7 thoughts on “You Can’t Always Get What You Want.

  1. Nice title. Bringing the reference full circle I see.

    I am not convinced the problem is so much with Krugman, intrinsically, but there does seem to be some feedback loop between him and the audience his popular pieces court.

    Can anyone recommend a good article comparing Samuelson and Friedman’s essays in Newsweek (or in any way discussing them in detail)?

  2. I have made a quick search on Econlit and did not find anything that matches. I remember thinking that the book by Szenberg & ali. (2005) is very short on Samuelson’s involvement with the medias and politics (well, in fact, it is short on everything …), and all the other collective books that have been devoted to him do not explore his non-academic contributions.
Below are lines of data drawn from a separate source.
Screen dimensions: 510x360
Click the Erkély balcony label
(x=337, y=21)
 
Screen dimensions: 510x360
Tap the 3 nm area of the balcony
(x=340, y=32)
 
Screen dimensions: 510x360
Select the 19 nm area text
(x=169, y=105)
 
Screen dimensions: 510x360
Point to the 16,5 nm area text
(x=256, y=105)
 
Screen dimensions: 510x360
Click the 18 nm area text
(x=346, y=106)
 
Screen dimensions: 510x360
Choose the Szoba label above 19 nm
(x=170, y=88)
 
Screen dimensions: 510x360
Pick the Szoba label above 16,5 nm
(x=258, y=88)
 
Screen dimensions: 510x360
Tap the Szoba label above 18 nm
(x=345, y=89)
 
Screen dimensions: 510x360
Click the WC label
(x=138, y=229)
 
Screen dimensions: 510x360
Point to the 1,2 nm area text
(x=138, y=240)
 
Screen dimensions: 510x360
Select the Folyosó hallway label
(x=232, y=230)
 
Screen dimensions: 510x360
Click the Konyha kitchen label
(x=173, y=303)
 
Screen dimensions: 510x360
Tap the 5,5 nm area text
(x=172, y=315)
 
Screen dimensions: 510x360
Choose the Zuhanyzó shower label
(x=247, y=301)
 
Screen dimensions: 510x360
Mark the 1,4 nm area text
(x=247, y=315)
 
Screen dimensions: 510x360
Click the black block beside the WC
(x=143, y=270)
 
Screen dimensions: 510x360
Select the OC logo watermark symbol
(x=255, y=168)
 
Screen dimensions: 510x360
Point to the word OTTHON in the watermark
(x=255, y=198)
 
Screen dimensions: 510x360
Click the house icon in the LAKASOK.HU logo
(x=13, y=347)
I don’t know the vast bibliography on Friedman but I guess the same could be said. That makes a huge empty field just in front of us.

  3. In my opinion, it is not so much the position (Nobel prize winner) that drives the form of argument than the media that conveys it. As I do not believe in the great divide between science and other types of intellectual activies, I see no conflict here between his two roles as scientist and opinion maker. And thanks Yann for this nice post, I enjoyed the cartoon very much.

  4. What kind of questions come to mind in a comparison between Friedman and Samuelson at Newsweek? (Full disclosure, I may be exploiting you for my own research benefit…)

  5. Seems like there might be some hypothesis about Friedman’s objectivity, choice of topics, rhetorical style, appeal to some standard tool of analysis – Chicago public economics / welfare economics approach.

    It seems like there might be a nice comparison there with Samuelson. What descriptions were used in this rhetorical environment? What we have here is someone who sees themselves as center and someone who sees themselves as somewhat right of center using the same venue for communication. Over the course of the articles maybe they talked about the same topics. The choice of analytical tools might be interesting. It might also be interesting to categorize the articles in terms of propositional or oppositional in reference to party politics — Did Friedman become propositional about Nixon type legislative reform? Did he switch his rhetorical style when defending these types of programs.

    There is a lingering question in my mind about the extent to which ideology shapes choice of argument and rhetorical tools used to convey the argument. My ex ante hypothesis having read not one word of the Newsweek articles is that there is something there that might help to understand these differences. Samuelson did not go out of his way to be friendly to the liberals, but he did read their arguements. How does the rhetoric differ?

  6. To Loic: Maybe my post is not very clear, but I don’t mean that there is necessarily a conflict between Krugman’s economics and his pieces in popular daily news and magazines, nor that I believe in “the great divide”. What I find interesting is that Krugman, unlike many other economics, does not use his columns to promote his discipline. That’s very different from Samuelson and that’s also very different from the kind of vulgarization that Steven Levitt does … In other terms, Krugman does not write the kind of stuff that will make high school students want to enroll in college economics programs.
    To Tiago: I think that what I would like to read in a comparison between Samuelson’s and Friedman’s columns, is whether there is any difference in the “image” of economics they project. One may assume that Friedman would emphasize the role of economics as a policy-making discipline and Samuelson would give a more “scientific” and “neutral” image of the discipline. I began to read some of Samuelson’s contributions in the Sampler I bought and as usual with Samuelson, things are not as simple as one would expect.

  7. I have read some of these columns while scanning them. (I am a sort of hoarder of digital paper.) My purpose is to do a content analysis so some of the things you find interesting I play out. Very superficially, the Samuelson and Friedman are formally different. Samuelson always plays out arguments for and against for every issue, the Ben Franklyn lists. Friedman goes to the throat, one view crisply stated. But, again, this is the skin, this is a large corpus that needs work.